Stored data
• • • • •

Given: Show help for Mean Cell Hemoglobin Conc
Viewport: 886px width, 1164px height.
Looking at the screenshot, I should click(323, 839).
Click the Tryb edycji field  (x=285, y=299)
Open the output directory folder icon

• • • • •

Task statement:
Nothing may be omitted. Restate all of the entries exactly.

Written answer:
Given: Show help for Mean Cell Hemoglobin Conc
Viewport: 886px width, 1164px height.
Looking at the screenshot, I should click(323, 839).
Click the Tryb edycji field  (x=285, y=299)
Open the output directory folder icon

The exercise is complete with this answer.